#### Direction:
Rewrite everything in the listing from the line containing "Click the title (none) input field" down to the end of the listing as a Markdown table with the columns Row and Line, skipping any blank lines.

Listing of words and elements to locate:
_ _ _ _

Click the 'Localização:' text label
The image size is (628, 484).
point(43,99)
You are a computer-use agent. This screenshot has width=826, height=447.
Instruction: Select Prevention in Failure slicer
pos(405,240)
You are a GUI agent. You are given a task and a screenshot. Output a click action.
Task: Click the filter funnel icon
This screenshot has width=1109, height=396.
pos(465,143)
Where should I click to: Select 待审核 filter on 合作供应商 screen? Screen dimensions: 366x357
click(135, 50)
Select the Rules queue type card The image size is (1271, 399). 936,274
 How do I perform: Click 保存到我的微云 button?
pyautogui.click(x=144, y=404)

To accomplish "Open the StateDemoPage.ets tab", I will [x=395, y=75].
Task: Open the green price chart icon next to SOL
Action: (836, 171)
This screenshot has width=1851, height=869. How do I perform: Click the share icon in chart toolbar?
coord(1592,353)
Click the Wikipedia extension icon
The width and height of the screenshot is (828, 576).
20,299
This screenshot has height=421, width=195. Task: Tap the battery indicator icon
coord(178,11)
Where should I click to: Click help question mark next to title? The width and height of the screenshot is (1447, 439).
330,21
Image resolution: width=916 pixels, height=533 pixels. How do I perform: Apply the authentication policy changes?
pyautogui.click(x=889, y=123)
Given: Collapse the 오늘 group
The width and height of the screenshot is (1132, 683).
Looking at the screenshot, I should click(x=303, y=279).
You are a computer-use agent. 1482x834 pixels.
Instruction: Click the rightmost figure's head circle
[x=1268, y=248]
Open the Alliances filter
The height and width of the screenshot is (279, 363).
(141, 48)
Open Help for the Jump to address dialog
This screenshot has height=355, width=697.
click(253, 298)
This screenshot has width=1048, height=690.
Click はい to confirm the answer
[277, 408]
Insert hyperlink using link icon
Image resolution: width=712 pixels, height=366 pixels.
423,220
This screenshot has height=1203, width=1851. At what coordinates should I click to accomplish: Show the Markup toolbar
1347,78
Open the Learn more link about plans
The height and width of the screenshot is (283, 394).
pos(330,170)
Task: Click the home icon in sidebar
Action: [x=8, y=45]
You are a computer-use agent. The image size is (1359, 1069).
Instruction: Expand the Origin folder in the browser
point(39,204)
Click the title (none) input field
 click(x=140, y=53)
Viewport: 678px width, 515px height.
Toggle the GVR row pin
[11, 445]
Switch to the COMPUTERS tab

_ _ _ _

#### Written answer:
| Row | Line |
|---|---|
| 1 | Click the title (none) input field |
| 2 |  click(x=140, y=53) |
| 3 | Viewport: 678px width, 515px height. |
| 4 | Toggle the GVR row pin |
| 5 | [11, 445] |
| 6 | Switch to the COMPUTERS tab |